■ WHAT IS NEEDED ■
Copy the items from the line with "Click the power adapter plug icon" up to and including the line with "pos(57,672)", changing "power adapter plug" to "charger plug" and leaving the rest unchanged. Omit the pictures from your copy.

■ EXCERPTED RECORDS ■
|---|
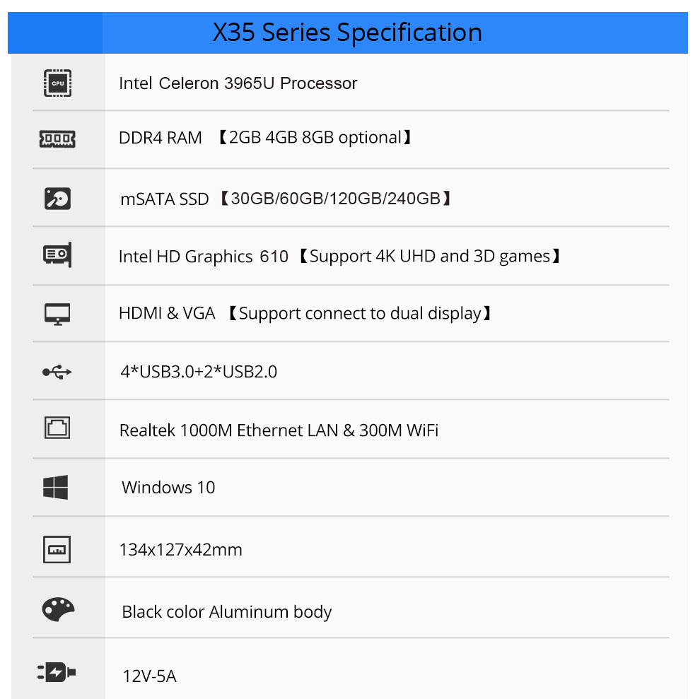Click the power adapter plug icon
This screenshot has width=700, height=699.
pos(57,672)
|---|
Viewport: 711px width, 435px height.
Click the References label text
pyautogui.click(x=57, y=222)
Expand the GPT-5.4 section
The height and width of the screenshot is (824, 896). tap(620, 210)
|---|
■ RESULT BELOW ■
Click the charger plug icon
This screenshot has width=700, height=699.
pos(57,672)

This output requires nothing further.